Exercise objective ::
Return the stretch of the post on importing data from "Check previous Imports" through "has been formatted.", copied word for word.

Text under study ::
::::
|Posted: 2017-08-14 12:49|
A lot of people struggle with importing data, either when trying to update existing information or bringing new information into their database. There are a few simple steps that you can take to reduce the likelihood of errors and warnings.
Check our Knowledge Base
We have a number of Forum Posts and Knowledge Base pages that will not only guide you through the Import Wizard, but also contain examples for specific types of imports, like the import of Campaign Memberships.
Check previous Imports
If a similar import has been done before, it may be that you can use the ‘Use mappings from previous import’ option. This will require you to have an Import File that has the same column headings as the previous Import File. You can Export this from the previous Import to have a look and see how the data has been formatted.
Check your data
This is the most important thing you can do to help with a smooth import process; bad data will cause problems either in the import or once it is in your database.
1. Check for duplicates
As your data will be in a CSV file take advantage of Excel’s Duplication Tool. Simply highlight a column where you are likely to find duplicates that could present issues, such as Name, Description or Email Address.Then select the Conditional Formatting > Highlight Cell Rules > Duplicate Values.
This will highlight cells with duplicate information in them.You can then run your eye over these - are they actually duplicates, and therefore can you remove the extra rows?
::::
Data records ::
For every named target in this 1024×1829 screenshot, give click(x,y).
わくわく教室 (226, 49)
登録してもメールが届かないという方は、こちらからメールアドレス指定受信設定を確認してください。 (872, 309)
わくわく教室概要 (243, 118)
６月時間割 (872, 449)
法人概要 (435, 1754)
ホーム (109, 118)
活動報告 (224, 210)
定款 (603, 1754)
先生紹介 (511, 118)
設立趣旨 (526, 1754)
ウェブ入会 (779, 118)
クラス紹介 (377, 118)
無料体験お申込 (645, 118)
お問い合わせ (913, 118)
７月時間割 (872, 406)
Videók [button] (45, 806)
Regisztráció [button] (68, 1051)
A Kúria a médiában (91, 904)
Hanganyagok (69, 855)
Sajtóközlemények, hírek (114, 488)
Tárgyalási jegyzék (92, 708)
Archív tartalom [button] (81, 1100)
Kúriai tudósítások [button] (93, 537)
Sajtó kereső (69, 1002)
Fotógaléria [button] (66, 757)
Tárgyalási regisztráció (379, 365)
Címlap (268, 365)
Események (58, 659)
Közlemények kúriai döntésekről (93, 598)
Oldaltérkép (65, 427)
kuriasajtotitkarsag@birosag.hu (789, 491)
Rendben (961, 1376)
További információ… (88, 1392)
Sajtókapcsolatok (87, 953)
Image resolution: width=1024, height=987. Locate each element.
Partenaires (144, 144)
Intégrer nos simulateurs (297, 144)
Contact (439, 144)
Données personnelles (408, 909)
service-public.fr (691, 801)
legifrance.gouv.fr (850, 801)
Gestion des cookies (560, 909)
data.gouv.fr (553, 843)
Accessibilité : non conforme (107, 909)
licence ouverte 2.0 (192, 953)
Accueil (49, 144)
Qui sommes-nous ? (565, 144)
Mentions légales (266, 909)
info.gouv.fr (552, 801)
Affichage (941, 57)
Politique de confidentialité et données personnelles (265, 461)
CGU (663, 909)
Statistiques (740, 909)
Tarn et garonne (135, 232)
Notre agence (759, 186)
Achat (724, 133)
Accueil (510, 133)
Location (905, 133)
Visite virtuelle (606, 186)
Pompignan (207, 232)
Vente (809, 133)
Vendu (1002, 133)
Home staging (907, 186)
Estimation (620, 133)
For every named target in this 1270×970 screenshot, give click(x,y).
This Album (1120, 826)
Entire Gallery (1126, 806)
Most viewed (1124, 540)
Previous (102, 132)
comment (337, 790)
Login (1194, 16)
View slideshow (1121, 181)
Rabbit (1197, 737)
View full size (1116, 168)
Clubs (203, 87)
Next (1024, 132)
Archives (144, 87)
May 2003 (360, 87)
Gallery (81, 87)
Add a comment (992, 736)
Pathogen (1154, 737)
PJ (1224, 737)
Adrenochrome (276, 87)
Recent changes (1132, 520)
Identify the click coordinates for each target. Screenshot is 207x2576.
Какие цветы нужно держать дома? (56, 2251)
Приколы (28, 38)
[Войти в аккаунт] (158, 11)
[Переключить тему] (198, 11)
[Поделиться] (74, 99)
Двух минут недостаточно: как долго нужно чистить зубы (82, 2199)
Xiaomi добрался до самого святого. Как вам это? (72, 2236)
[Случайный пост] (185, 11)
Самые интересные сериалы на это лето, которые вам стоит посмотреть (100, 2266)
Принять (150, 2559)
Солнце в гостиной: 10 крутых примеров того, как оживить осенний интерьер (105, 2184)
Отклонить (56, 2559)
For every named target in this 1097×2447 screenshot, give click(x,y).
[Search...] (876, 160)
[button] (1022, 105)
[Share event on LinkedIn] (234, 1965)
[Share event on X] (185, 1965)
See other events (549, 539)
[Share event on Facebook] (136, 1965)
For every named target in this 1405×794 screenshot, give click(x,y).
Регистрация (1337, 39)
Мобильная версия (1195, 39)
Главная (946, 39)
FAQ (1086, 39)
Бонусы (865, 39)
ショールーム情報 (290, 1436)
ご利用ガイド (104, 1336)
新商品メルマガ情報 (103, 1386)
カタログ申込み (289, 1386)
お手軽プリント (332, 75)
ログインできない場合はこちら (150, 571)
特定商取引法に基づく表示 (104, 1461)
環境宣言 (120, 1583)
::::
Solution for this task ::
Check previous Imports
If a similar import has been done before, it may be that you can use the ‘Use mappings from previous import’ option. This will require you to have an Import File that has the same column headings as the previous Import File. You can Export this from the previous Import to have a look and see how the data has been formatted.